Matthew Daddona on the catharsis and circumvention in Leah Umansky’s Domestic Uncertainties.
When we think about revision—literary, personal, moral, otherwise—a clutching version of self converges with the outside world. It is how two distinct vocabularies merge, and whether elegiac, profound, magnanimous, or gleeful, it is nonetheless a beautiful and necessary allegiance. As Leah Umansky writes in her creative debut collection of poetry, Domestic Uncertainties, “I was the transfiguration,” a testament to not just the individual as the purveyor of compounded emotions but the author as its carrier and intelligible accomplice.
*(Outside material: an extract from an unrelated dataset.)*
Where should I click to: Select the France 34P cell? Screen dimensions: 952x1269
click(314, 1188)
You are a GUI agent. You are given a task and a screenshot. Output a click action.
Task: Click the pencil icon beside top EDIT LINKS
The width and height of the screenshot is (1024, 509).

Domestic Uncertainties is not apprehensive about its message. At the forefront is the fictionalized trajectory of Umansky’s real-life divorce, but what arises is how a writer (in the most ubiquitous sense) can integrate the autobiographical and make herself better for it. In the book’s first part, thoughts, accusations, and annoyances are rushed into the overlooked, domestic spaces of married life, “Past the memory; past the dream,” as written in the opening line of “The Marital Space.” For Umansky, coping is sidling idealistic phrases and reveries into the margins. But even more important is doing so to convert them into more practical and vital forms, rendering them as self-confident, aware outpourings. She writes, “I stood, unafraid/ I stand now, unafraid.” Repeated phrases unabashedly unfold and improve upon themselves—they become literal and psychological ponderings, a type of marital subversion of double-blind theory of which there is a clear authoritative winner (hint: it’s the author). Language, then, must be revised in order to keep up.